Projet de base ou base de tout projet, le dossier de presse est l’étape de « professionnalisation » indispensable à tout groupe ou tout artiste qui se lance dans le monde magique mais intrépide de la musique. Petit tour d’horizon en forme, en fond et (surtout) en erreurs de rookie à éviter.  

Voilà 15 mois que vous avez lancé votre trio, que vous avez répété 3 fois par semaines dans la cave de votre bassiste et que vous avez joué à quelques reprises dans une arrière-salle ou en ouverture d’un petit festival. Il est temps pour vous de faire grandir le groupe, de passer à un stade supérieur et de montrer à tout le monde ce que vous avez dans les amplis. Un·e de vos ami·e·s ingénieur·e du son vous a aidé à produire 5 morceaux qui tiennent la route à l’écoute et l’oncle Bernard a même mis la main à la poche pour financer du studio pour l’enregistrement et louer du matos pour le tournage du clip du single.

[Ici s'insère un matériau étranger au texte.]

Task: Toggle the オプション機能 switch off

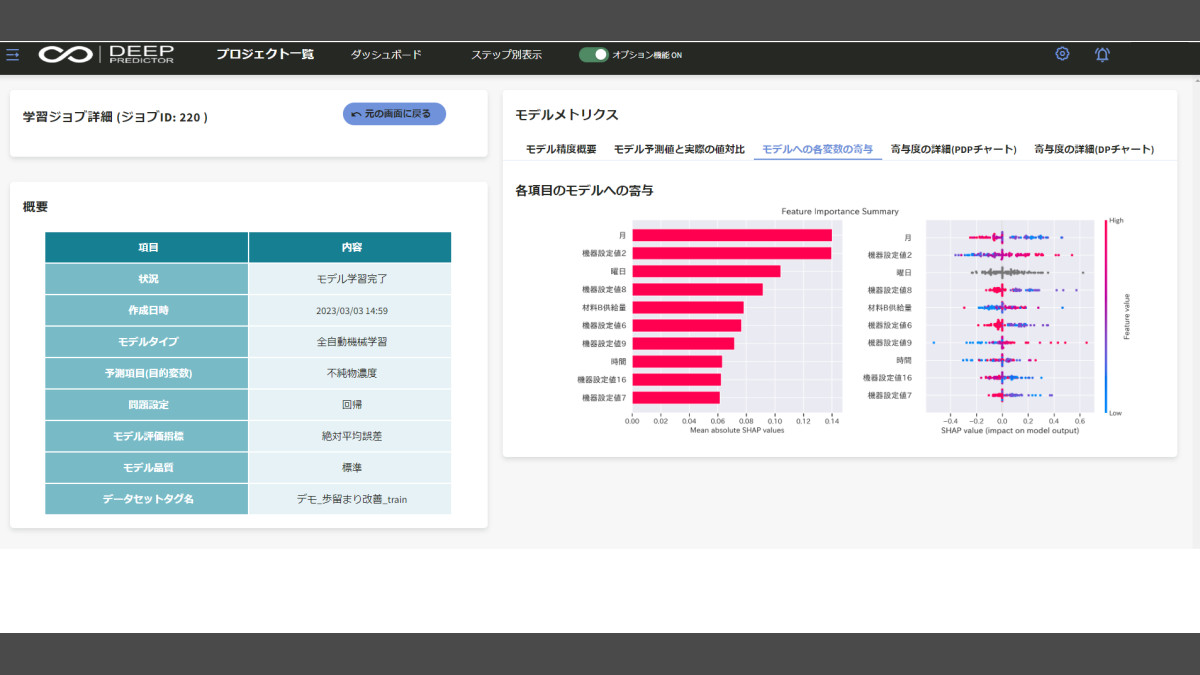Action: click(x=594, y=55)
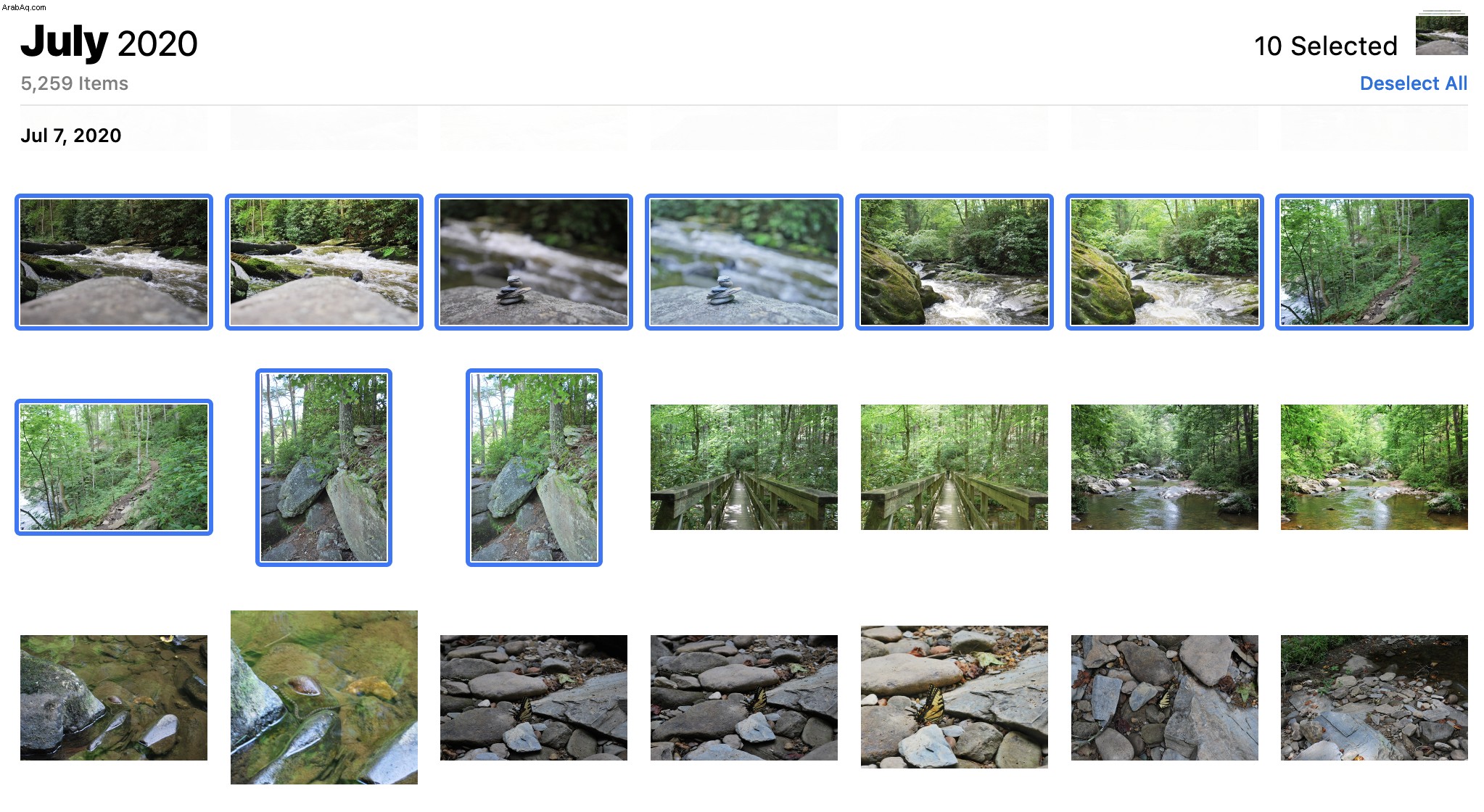Viewport: 1484px width, 812px height.
Task: Select the large green clear-water stones photo
Action: (x=324, y=697)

Tout est fin prêt, mais c’est maintenant qu’arrive le plus compliqué…

Comment faire connaître le projet ? Qui contacter ? Avec quoi ? Par quel biais ? Sous quelle forme ?

Autant de questions que 99 % des jeunes groupes ou artistes viennent à se poser au moment de tenter de braquer la banque.

Premièrement, hormis si l’oncle Bernard est vraiment d’humeur généreuse ou que chaque membre du groupe se cotise pour financer le pressage de cds promos, l’heure est plutôt à la débrouille et au DIY. La création d’un Bandcamp ou d’un Soundcloud plus tard, votre EP et ses 5 MP3 téléchargeables peuvent être lancés à la mer. Visible ou non du grand public, à votre choix et stratégie.

L’important pour vous est de vous faire remarquer par des auditeur·ice·s qui viendront un jour à vos concerts (ne pensez pas trop à vendre des cds ou des albums, ce temps-là est révolu) mais dans un premier temps, vous devez tenter d’attirer (sans harcèlement souvent très malvenu) l’oreille de professionnel·le·s du milieu. Journalistes, patron·ne·s de labels, bookers, attaché·e·s de presse et surtout, si vous voulez jouer, programmateur·ice·s. Pour ce faire, il vous faut d’une part fournir une musique de qualité, mais surtout qu’elle arrive d’une façon ou d’une autre à une de ces personnes du sacro-saint « Milieu ». Et souvent si c’est le cas pour une d’entre elles, les autres ne tarderont pas à être mis au courant et l’effet papillon (sonore) sera déclenché. Et bien souvent le pied-de-biche sera le dossier de presse.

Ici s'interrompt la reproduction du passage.